Public Identifiers can sit around until needed, and only then get converted into a physical location. That way if the data’s location changes, you can fix the problem by updating one table instead of every link everywhere in the world. The Internet standards groups are working on “URNs,” which are a lot like FPIs and help in the same way.


Note:  
FPIs and URNs work a lot like a cellular phone. Behind the scenes a lot has to happen: as you move around and get “out of range” for one cell, you get switched to the next one. When that happens, you don’t have to give everybody a new phone number to reach you—you don’t even notice that anything happened at all.
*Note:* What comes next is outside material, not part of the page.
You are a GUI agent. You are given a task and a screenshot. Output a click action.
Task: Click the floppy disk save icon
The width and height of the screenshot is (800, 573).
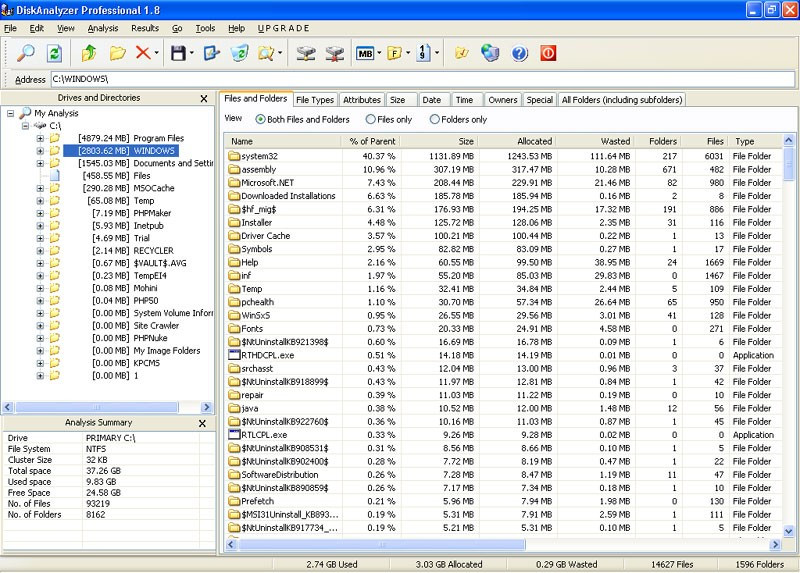pyautogui.click(x=178, y=53)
That’s because your cell phone isn’t identified by location (like a URL) but by a special, unique serial number that always stays the same for your individual phone, wherever you carry it (this is a lot like an FPI or URN).

When someone calls you, the phone company looks up the serial number, and then uses it to look up your current location in a table somewhere and send the call to where you really are. When your phone switches to a new “cell,” because the old one is too far away, your phone sends a little message to the new cell saying “I’m here.” The new cell tells the phone company to update the table. Files on the Web will be able to move around just as freely once they’re identified by names instead of locations.
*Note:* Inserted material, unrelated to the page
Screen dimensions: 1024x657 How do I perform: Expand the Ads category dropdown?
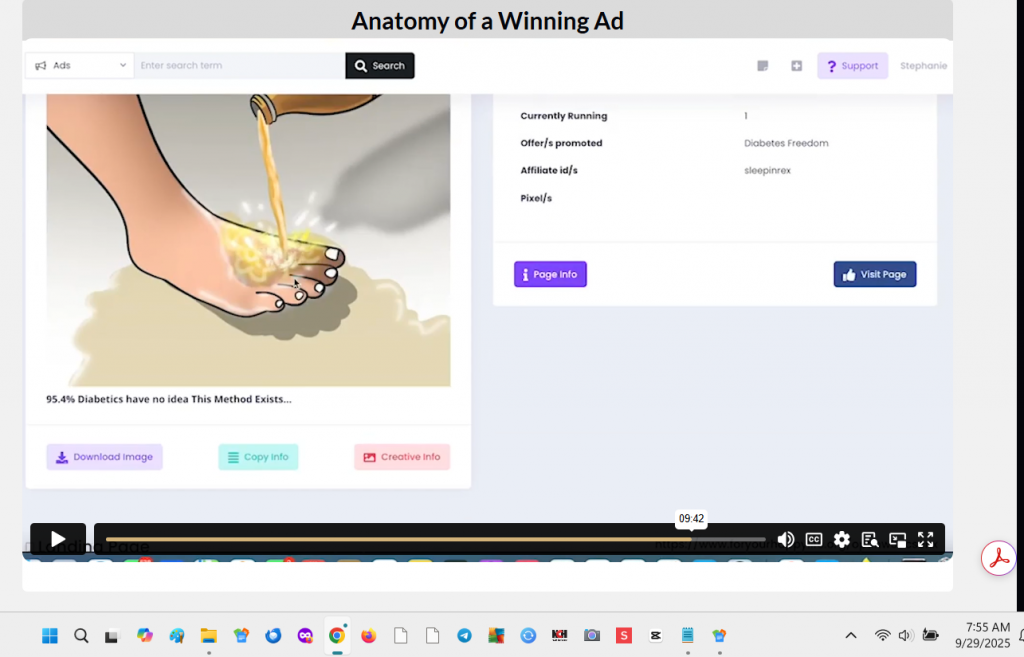point(80,66)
In the meantime, you can make your links a little safer in two ways. First, use HTML’s new BASE feature so that all your URLs are relative to a place you specify up front—then you only have to change that one place when something happens. Second, use SGML linking capabilities and leave it to your server to translate more generic pointers, such as FPIs, into URLs when it sends out your data. The next section goes into a lot more detail about some of the linking capabilities that have been built on top of SGML using the HyTime standard.

HyTime: SGML and Hypermedia

SGML provides a lot of tools for representing different kinds of documents, with the most important one being the ability to make up new tag-sets whenever you need to. But it only provides limited capabilities for creating links—SGML doesn’t provide a standard way to mark up links between separate documents, for example.
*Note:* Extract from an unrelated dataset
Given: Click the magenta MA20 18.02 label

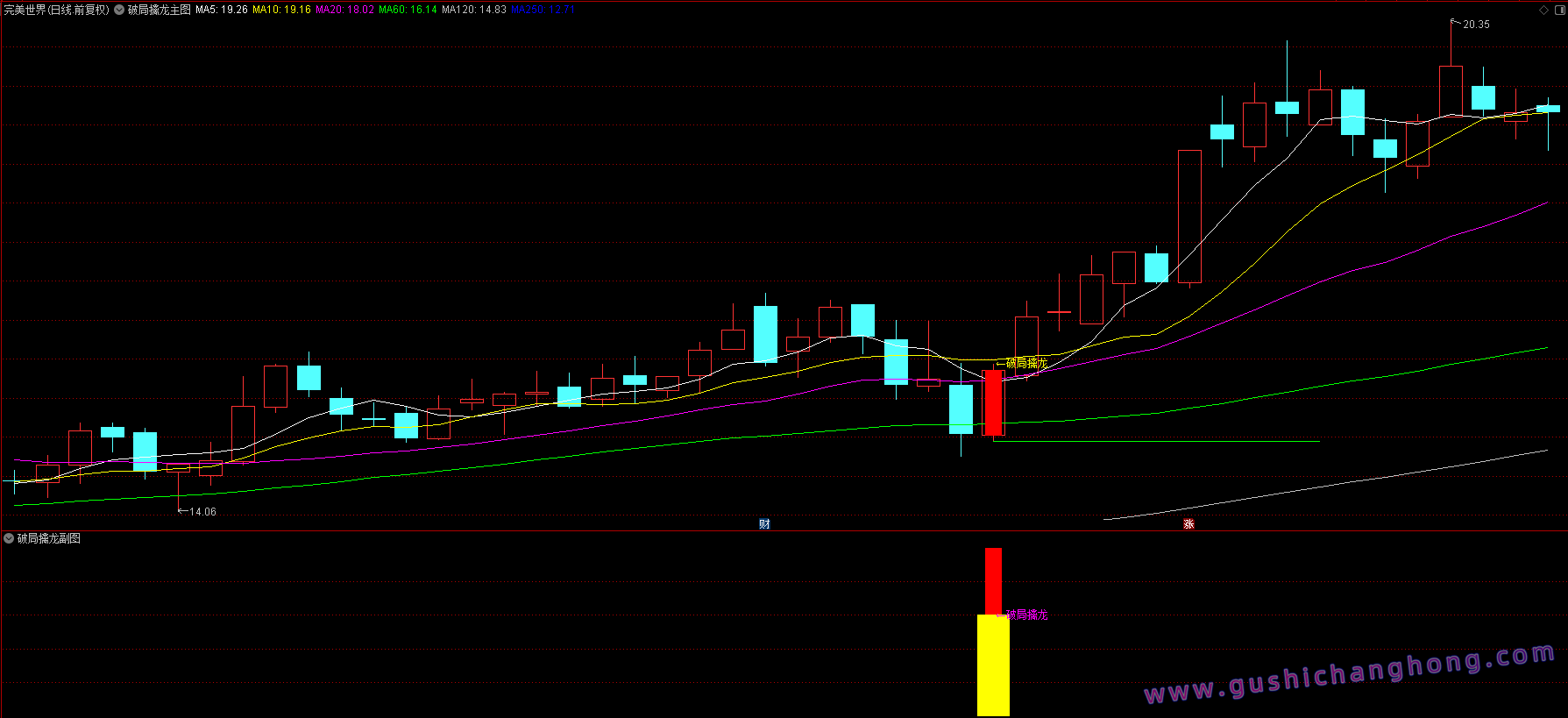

ISO noticed this, and recently put out a standard that specifically extends SGML to deal with hypertext and multimedia. It’s called HyTime.


Note:  
HyTime is built on top of SGML. After reading this book, you’ll be ready to find out about HyTime. You can learn about it in Steve DeRose’s and David Durand’s book called Making Hypermedia Work. Your bookstore may have it already, or they can order it from the publisher.

HyTime specifies ways of using SGML to represent the things needed for hypermedia. These include references to documents, graphics, video, sound, and other media, as well as particular places in them; links to connect pairs or groups of such references; and ways to schedule presentations out of referenced pieces. Obviously, this is a whole lot more than <A>. HyTime, therefore, is a pretty big standard. The good news is that, like SGML, you can do a great deal even if you only learn a little bit of HyTime—you can always learn more as you need it.

HyTime support can be added on top of any system that supports SGML. Like SGML, HyTime has some very complex features, but you can accomplish a lot even by using only a few of the most basic features. Several SGML products have already added support for those more basic features already, and more are on the way.

Ultra-Basics of HyTime Links

HyTime links have three important parts:

  An anchor is the data that actually is at some end of the link. This can be anywhere, and you don’t have to mark it in any special way for HyTime. Sometimes an anchor is loosely called an “end,” since it’s where you get to when you follow a link.
  A location address points to an anchor. There are many types of these: some refer to names, some let you count things, some let you do searches. You can even combine these, such as to ask for the third subelement of the element with ID=chap4 in such-and-such a document, or the upper-left quarter of the picture from minutes 2 through 12 of a video.
  A link puts together a bunch of location addresses to say they’re related. Typically this ends up meaning that users are able to get from one to another with a single mouse click, but any other relationship is fine, too.

The A element in HTML is like a link with the location address included (on the HREF attribute). Whatever the HREF points to is one anchor; the other anchor is the contents of the A element.